The final category is one of the most neglected. Technical skills are extremely undervalued in today’s society. One should know how to change their own oil, replace their own tires, fix a leaky faucet, and take care of other household maintenance. This knowledge can be applied across several categories as well. These skills will gradually expand, allowing one to take on larger tasks. In some cases, maintenance costs on a primary residence can be nearly eliminated, should one choose to do most of the work by themselves. These activities, like taxes, may not be enjoyable for some people, in which case they can be outsourced. However, it is important to know how to do these tasks, in order to complete an appropriate price to value comparison. One may often find a task they thought took several hours and hundreds of dollars actually takes 15 minutes and 75 cents. This will become more true as one improves their DIY and technical skills. In the beginning, it will take longer to identify a problem and fixing it will be a trial and error process.
The process of developing one’s self in all of these areas will not happen over night. Gradually skills build upon one another and things that were once challenging will be quite easy.
As mentioned before, grandparents will likely laugh at this list. They walked a couple miles to and from school. They cooked all their meals at home. They fixed any problems around the house and managed their own finances. They worked with their neighbors to borrow tools they didn’t have instead of buying a new one that they will only use once. They did their own taxes, managed their own investments, and did their own taxes.
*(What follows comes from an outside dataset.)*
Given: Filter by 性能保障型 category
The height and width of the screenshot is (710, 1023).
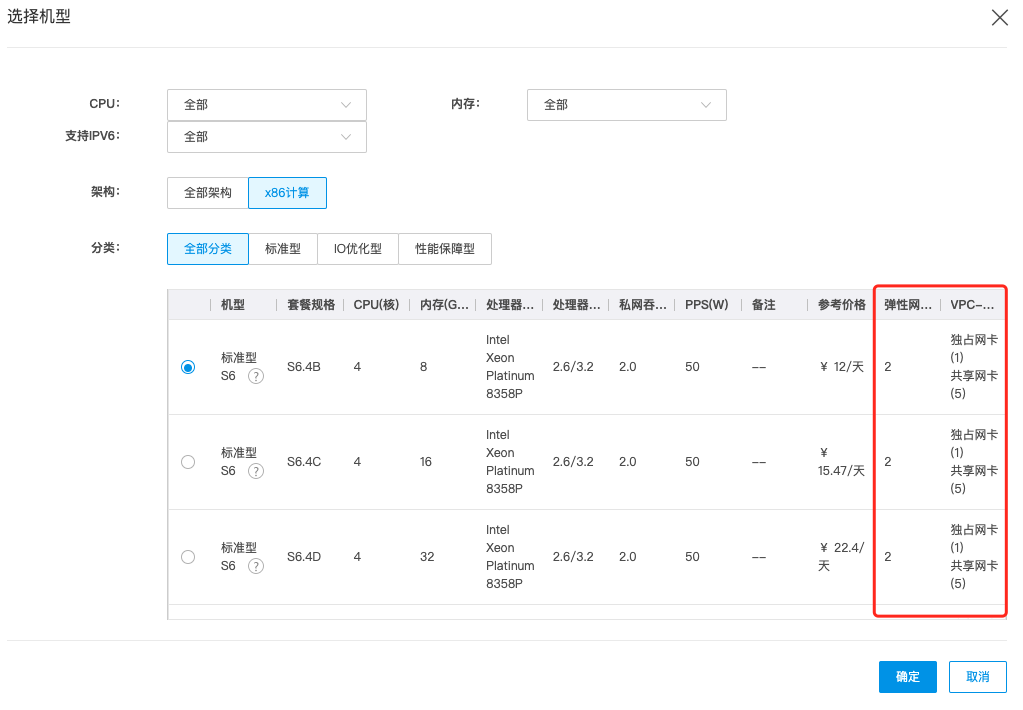Looking at the screenshot, I should (445, 249).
To be fair, its unlikely that any of our grandparents were perfect at all 5 categories, but they were likely better off than most of us. Typically, success breeds success. Thus, the goal should be to achieve and maintain a high level in all five categories. Excellence in all things. That is the mark of the renaissance man.
This is much easier said than done and I, myself, have yet to achieve this goal. However, it is possible and those that strive for it will find themselves living a rewarding lifestyle. The biggest obstacles today are video games and Netflix. When one considers that the average adult watches 6 hours of video per day, it’s no wonder why people feel like they don’t have time to learn new things, take on new challenges, or hit the gym. Reducing these tasks will result in an abundance of time for building new skills in several fields.
The real challenge is making the choice to be unconventional.